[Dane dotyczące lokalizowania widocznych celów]
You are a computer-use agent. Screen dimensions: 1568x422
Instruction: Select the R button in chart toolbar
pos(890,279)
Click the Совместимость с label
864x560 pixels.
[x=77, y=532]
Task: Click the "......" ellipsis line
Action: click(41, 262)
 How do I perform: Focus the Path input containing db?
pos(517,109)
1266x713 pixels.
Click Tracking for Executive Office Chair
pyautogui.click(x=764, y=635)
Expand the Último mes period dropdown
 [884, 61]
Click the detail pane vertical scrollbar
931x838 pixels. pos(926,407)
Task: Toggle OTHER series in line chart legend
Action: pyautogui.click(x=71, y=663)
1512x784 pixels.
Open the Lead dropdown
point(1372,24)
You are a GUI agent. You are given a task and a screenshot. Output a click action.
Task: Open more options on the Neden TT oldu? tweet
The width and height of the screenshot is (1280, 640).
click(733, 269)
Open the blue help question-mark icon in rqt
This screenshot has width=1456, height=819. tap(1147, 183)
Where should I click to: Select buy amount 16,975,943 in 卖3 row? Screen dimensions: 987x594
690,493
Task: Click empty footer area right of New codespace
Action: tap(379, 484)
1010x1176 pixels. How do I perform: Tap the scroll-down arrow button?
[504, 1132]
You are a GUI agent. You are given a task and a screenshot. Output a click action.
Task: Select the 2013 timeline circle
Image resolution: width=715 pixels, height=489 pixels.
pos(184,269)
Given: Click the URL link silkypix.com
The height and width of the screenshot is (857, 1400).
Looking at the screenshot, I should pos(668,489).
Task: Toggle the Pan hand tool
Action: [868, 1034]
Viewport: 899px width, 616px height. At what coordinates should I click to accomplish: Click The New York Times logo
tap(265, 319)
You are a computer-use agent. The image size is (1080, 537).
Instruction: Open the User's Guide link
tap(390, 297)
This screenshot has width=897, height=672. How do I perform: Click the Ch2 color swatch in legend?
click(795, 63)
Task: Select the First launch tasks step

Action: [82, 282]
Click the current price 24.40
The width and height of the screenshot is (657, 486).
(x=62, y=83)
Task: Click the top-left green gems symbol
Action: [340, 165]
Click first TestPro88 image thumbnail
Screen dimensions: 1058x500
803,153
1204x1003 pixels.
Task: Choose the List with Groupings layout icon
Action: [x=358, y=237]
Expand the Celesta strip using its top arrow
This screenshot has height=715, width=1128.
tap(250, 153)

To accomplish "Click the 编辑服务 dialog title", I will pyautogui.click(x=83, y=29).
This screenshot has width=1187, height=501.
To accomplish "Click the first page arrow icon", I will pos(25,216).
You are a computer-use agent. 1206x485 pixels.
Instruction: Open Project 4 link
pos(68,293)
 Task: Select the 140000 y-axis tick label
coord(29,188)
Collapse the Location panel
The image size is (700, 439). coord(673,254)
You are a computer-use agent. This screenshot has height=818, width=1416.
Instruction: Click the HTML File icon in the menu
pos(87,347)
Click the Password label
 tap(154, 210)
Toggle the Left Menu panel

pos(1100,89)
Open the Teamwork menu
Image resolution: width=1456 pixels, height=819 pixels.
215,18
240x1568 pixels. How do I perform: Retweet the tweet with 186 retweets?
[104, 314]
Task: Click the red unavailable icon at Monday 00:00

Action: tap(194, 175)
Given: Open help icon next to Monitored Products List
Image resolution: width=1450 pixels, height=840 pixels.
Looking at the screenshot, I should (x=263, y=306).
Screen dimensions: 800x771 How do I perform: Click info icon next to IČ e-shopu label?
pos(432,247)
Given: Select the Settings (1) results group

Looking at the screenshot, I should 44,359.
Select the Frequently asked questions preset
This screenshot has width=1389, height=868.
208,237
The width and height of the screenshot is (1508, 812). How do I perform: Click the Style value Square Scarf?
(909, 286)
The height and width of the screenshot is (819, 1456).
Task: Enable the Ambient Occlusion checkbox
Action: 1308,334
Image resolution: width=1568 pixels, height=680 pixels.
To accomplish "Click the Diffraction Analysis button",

> **TREŚĆ POLECENIA**: Proszę wydrukować bez zmian wiersze zestawienia, zaczynając od jego początku i kończąc na wierszu zawierającym „click(795, 63)”, łącznie z tym wierszem.

> **WYNIK ĆWICZENIA**:
You are a computer-use agent. Screen dimensions: 1568x422
Instruction: Select the R button in chart toolbar
pos(890,279)
Click the Совместимость с label
864x560 pixels.
[x=77, y=532]
Task: Click the "......" ellipsis line
Action: click(41, 262)
 How do I perform: Focus the Path input containing db?
pos(517,109)
1266x713 pixels.
Click Tracking for Executive Office Chair
pyautogui.click(x=764, y=635)
Expand the Último mes period dropdown
 [884, 61]
Click the detail pane vertical scrollbar
931x838 pixels. pos(926,407)
Task: Toggle OTHER series in line chart legend
Action: pyautogui.click(x=71, y=663)
1512x784 pixels.
Open the Lead dropdown
point(1372,24)
You are a GUI agent. You are given a task and a screenshot. Output a click action.
Task: Open more options on the Neden TT oldu? tweet
The width and height of the screenshot is (1280, 640).
click(733, 269)
Open the blue help question-mark icon in rqt
This screenshot has width=1456, height=819. tap(1147, 183)
Where should I click to: Select buy amount 16,975,943 in 卖3 row? Screen dimensions: 987x594
690,493
Task: Click empty footer area right of New codespace
Action: tap(379, 484)
1010x1176 pixels. How do I perform: Tap the scroll-down arrow button?
[504, 1132]
You are a GUI agent. You are given a task and a screenshot. Output a click action.
Task: Select the 2013 timeline circle
Image resolution: width=715 pixels, height=489 pixels.
pos(184,269)
Given: Click the URL link silkypix.com
The height and width of the screenshot is (857, 1400).
Looking at the screenshot, I should pos(668,489).
Task: Toggle the Pan hand tool
Action: [868, 1034]
Viewport: 899px width, 616px height. At what coordinates should I click to accomplish: Click The New York Times logo
tap(265, 319)
You are a computer-use agent. The image size is (1080, 537).
Instruction: Open the User's Guide link
tap(390, 297)
This screenshot has width=897, height=672. How do I perform: Click the Ch2 color swatch in legend?
click(795, 63)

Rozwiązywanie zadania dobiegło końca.